Era o acaso sussurrando ao pé do ouvido:
"Olha e vê com que mimo te presenteio. Olha, não foge! Contempla teu
presente, tu, que busca no belo o deleite." Como não se declina de um
convite do acaso, voltei meus olhos. Ai do homem que oferece a mão ao destino
disfarçado de acaso. Destino, acaso...para muitos, não há diferença. A bem
da verdade, ainda não sei se há.
Mas a perdição estava, na verdade, num segundo - ou terceiro -
terceiro elemento: o desejo, que veio de súbito, e esse, meus amigos, é como
criança mimada, que não sossega até se ver satisfeita. Meus olhos, desde o
primeiro momento inebriados, procuravam os dela, que ora pareciam recíprocos,
ora fugidios. Quando ocasionalmente nossos olhares se encontravam, numa fração
de segundo, numa busca telepática, agitava-se tudo o que em paz repousava em
mim. Foi quando o acaso-destino citou Beethoven e Kundera: "Es muss ein!"

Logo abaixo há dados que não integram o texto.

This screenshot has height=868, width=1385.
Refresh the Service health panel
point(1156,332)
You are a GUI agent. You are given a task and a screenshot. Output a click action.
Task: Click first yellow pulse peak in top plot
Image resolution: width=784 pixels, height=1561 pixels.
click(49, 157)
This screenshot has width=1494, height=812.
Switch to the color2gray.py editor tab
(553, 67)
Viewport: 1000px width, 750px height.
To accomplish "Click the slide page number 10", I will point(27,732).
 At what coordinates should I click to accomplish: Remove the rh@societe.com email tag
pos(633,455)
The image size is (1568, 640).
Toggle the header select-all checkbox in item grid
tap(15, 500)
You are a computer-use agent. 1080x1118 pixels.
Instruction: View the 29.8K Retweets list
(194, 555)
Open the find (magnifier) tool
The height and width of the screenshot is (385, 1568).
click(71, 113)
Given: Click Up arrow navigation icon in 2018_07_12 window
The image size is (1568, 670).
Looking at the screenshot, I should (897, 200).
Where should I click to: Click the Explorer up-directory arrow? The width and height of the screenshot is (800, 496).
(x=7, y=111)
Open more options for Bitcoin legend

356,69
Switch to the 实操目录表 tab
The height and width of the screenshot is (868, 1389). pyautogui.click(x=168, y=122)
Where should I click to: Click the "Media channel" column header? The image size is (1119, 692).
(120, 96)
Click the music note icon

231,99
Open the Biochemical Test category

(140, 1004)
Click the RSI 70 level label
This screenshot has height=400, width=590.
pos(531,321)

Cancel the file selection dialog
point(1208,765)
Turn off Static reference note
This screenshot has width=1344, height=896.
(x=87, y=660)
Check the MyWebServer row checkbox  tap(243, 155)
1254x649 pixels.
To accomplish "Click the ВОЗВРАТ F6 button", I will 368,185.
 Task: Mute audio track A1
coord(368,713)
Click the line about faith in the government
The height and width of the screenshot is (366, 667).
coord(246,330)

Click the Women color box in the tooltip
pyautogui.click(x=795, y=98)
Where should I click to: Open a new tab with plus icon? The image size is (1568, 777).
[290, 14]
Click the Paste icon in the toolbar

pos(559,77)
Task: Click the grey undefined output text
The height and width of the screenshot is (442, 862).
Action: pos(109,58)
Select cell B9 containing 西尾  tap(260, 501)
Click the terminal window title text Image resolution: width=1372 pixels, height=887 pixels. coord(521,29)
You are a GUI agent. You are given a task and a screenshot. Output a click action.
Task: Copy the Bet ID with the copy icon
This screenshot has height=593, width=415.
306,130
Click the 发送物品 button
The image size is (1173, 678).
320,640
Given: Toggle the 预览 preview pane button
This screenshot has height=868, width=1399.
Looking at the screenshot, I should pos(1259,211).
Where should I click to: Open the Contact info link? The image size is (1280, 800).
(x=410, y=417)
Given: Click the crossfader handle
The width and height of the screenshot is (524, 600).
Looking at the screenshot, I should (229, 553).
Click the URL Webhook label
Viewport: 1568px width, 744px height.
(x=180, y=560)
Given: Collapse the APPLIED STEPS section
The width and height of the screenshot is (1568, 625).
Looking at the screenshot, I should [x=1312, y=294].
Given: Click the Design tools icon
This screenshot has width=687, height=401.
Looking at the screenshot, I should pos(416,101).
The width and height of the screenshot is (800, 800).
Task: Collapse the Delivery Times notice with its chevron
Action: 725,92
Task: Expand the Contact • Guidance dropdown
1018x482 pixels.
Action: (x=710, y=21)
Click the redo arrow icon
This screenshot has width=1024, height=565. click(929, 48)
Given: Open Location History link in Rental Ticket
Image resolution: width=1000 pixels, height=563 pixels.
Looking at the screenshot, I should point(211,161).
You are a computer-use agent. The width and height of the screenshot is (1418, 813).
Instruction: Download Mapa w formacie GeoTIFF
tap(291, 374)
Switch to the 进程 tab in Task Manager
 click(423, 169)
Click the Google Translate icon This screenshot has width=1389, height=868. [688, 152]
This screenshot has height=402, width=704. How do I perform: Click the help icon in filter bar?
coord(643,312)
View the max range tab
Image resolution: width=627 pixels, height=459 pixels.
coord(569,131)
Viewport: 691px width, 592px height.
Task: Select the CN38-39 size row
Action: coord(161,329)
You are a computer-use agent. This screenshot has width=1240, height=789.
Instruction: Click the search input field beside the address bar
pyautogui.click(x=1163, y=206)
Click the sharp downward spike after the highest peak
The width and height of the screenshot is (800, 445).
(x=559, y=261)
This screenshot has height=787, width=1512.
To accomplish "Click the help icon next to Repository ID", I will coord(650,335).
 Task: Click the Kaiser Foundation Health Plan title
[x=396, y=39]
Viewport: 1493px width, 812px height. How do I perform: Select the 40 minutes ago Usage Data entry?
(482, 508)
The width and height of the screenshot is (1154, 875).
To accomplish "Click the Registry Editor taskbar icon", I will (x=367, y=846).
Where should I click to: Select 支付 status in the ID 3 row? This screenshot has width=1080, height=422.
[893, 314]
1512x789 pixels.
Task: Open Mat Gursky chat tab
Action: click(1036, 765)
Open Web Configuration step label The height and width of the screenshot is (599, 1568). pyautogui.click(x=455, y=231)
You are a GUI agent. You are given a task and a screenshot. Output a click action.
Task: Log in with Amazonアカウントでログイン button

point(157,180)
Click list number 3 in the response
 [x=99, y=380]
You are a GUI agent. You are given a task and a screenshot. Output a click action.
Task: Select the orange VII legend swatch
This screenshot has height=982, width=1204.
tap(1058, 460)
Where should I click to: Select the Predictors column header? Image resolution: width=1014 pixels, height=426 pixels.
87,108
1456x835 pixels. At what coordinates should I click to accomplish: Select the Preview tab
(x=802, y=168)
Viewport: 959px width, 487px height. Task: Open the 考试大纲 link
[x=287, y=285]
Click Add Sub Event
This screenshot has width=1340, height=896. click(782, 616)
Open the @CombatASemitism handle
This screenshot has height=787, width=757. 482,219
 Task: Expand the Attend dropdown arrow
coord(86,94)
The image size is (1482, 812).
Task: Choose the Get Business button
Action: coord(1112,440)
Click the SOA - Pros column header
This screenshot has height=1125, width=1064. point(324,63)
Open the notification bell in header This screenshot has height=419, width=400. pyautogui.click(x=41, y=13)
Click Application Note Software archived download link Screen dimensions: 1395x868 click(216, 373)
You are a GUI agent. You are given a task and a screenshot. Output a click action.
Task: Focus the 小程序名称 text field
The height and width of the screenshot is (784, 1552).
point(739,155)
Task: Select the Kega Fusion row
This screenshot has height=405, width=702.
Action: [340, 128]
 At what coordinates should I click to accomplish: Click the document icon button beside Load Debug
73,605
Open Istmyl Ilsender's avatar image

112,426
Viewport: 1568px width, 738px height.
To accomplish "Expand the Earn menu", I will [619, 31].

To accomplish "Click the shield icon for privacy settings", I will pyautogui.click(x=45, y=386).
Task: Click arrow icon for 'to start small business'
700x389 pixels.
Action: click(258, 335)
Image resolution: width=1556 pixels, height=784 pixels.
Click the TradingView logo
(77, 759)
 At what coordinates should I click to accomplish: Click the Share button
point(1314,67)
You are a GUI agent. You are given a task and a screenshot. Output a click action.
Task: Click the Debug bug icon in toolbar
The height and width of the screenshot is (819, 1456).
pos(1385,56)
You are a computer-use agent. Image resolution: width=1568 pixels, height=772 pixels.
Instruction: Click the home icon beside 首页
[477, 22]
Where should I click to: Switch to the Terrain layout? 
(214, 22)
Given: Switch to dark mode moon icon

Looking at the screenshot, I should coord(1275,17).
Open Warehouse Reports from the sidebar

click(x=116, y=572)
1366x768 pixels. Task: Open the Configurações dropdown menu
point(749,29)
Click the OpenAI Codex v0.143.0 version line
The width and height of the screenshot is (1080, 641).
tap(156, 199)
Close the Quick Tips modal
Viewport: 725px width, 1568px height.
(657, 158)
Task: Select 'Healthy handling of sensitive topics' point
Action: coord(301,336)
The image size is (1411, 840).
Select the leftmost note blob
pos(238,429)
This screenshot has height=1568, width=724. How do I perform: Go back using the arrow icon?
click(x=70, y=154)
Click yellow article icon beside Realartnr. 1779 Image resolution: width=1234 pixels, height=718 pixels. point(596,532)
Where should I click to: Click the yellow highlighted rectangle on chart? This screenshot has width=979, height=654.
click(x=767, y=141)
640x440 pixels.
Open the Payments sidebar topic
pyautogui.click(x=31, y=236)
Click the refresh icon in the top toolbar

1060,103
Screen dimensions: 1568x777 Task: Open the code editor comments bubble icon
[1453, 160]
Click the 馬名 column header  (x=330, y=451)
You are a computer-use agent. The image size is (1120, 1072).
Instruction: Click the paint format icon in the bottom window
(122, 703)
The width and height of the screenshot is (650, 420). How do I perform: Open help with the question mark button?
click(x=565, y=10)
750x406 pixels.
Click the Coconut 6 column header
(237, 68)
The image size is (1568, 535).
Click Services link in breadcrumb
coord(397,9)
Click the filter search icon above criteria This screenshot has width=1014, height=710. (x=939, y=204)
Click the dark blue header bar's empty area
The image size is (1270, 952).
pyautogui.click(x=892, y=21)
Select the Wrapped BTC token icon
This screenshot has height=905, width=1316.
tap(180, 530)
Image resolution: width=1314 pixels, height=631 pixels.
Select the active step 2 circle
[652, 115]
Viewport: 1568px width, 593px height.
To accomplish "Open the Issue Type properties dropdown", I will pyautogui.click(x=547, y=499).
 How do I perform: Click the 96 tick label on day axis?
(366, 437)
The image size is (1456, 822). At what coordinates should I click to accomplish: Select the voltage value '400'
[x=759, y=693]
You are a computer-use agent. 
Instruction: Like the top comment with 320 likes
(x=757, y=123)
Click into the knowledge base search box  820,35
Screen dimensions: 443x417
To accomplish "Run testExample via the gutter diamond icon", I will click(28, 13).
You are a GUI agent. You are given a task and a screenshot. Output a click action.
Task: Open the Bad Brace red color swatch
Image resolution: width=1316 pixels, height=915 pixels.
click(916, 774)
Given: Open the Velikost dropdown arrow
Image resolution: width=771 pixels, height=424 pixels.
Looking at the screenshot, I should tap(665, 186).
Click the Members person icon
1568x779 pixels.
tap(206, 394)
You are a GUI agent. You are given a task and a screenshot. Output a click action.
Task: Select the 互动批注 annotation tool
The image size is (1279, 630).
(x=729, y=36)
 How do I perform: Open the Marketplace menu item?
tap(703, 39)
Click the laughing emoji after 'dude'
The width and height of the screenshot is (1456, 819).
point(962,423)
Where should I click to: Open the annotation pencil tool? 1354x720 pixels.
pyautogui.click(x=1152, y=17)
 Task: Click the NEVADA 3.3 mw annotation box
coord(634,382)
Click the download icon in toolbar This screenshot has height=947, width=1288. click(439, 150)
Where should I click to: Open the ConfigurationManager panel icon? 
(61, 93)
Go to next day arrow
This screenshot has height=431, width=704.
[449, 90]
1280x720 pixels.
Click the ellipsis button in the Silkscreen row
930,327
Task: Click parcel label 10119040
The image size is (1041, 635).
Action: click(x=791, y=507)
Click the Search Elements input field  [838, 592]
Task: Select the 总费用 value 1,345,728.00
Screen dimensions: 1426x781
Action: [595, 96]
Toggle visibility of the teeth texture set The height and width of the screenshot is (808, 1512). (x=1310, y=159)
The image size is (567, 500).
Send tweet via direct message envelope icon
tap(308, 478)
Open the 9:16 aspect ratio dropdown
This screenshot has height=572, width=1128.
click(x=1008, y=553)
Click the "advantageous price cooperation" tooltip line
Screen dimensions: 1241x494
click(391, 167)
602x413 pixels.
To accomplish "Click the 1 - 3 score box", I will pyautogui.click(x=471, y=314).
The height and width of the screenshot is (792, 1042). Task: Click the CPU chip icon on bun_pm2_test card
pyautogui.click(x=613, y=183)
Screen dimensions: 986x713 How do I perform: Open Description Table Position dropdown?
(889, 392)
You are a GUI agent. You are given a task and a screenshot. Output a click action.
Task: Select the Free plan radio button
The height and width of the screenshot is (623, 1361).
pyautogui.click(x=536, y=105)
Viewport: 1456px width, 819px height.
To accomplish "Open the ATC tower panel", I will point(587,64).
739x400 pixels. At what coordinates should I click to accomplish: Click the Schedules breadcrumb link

Até então só meus olhos haviam sido agraciados. Mas o desejo,
criança mimada, pedia mais, os sentidos precisavam de mais, e o acaso-destino
fez a vontade da tal criança. Vieram o som da voz, o toque, o cheiro. Ah, este
me embriagava de tal forma, que os sentidos se confundiam todos, numa infinita
dança sinestésica. Talvez por nunca ter imposto limites a sua invasão, aquele
aroma me tomava por inteiro, primeiro as narinas, os pulmões, depois todo o
resto, tal qual alucinógeno que nunca sacia, me deixando a pedir sempre mais.
Vício e perdição equacionavam-se numa paixão de feitiço irresistível.
A sentença já havia sido pronunciada: não havia volta. Aquela moça
de olhos marcantes, lábios de Lilith e andar de quem sabe exatamente dos
olhares que atrai - e se diverte com isso -, irrevogavelmente fazia parte da
minha vida.
O que veio depois? O óbvio: o amor. Mas isso, meu amigo, de tão
vívido, intenso, embora terno, é assunto para outra ocasião, um livro, talvez.
Como para tal me falta o talento, quem sabe eu tome algumas histórias
emprestadas de quem, por acaso, saiba traduzir o que vivi com essa moça. Por
enquanto, é o que te ofereço, caro leitor. Mas deixo um aviso: leia com
parcimônia. Não vá também cair de amores pela moça.